Stored data entries =>
*** Block opens ***

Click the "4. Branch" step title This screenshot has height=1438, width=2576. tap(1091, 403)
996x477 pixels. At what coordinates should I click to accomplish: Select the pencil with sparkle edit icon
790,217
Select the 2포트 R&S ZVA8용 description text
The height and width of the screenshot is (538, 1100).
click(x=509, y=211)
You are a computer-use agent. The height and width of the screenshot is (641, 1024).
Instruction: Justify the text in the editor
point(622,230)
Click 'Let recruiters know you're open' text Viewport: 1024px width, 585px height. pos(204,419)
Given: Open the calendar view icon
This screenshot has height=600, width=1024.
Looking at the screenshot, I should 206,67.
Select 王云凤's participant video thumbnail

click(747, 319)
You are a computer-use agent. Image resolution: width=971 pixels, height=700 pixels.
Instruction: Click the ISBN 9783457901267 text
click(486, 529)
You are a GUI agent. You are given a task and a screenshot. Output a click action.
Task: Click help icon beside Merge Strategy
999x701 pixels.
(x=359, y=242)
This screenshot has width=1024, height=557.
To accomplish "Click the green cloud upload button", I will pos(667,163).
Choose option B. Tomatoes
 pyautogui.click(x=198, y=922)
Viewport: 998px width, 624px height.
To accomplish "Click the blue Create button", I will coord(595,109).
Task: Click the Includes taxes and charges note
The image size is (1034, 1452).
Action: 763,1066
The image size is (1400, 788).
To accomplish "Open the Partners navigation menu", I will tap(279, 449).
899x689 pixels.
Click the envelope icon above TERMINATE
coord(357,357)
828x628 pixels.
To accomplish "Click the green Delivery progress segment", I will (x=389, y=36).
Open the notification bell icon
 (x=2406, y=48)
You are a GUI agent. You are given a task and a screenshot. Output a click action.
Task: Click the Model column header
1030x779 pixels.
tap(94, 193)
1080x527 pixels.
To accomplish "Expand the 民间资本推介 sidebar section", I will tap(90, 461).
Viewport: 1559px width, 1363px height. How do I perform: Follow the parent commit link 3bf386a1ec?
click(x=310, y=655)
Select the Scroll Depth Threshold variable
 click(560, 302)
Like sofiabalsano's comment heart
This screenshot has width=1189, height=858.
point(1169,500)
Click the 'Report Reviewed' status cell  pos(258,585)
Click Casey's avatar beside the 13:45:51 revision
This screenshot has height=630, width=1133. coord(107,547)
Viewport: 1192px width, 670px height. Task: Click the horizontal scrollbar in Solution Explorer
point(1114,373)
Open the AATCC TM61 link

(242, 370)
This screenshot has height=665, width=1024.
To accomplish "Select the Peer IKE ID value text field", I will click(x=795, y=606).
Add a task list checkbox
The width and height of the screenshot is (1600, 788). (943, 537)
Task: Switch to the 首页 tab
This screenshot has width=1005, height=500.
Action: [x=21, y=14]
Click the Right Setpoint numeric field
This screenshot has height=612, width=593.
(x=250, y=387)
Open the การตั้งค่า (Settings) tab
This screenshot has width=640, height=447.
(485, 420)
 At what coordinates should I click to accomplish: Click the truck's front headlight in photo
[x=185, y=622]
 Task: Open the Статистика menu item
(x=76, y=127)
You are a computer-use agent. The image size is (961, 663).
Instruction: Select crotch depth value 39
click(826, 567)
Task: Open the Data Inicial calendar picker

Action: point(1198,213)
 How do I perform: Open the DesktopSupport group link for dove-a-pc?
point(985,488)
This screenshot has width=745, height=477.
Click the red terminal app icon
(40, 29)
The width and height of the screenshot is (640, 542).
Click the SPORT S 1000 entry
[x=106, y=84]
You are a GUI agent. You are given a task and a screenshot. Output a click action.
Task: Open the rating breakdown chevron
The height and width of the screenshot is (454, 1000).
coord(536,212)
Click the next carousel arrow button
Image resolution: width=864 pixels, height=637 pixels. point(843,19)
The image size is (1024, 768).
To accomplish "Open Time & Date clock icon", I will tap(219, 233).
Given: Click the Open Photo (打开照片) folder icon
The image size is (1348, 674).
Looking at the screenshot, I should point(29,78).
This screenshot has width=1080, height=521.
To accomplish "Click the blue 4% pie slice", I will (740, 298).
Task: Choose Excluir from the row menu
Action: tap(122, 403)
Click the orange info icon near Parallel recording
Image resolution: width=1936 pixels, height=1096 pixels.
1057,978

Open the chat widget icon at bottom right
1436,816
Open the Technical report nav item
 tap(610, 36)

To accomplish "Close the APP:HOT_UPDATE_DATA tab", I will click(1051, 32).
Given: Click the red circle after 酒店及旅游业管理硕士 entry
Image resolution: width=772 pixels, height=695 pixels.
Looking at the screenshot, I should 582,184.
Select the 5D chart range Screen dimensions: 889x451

*** Block closes ***

What needs to be done => Search the records for the word "computer". Copy every line that has it.

Expected answer =>
You are a computer-use agent. The height and width of the screenshot is (641, 1024).
You are a computer-use agent. Image resolution: width=971 pixels, height=700 pixels.
You are a computer-use agent. The image size is (961, 663).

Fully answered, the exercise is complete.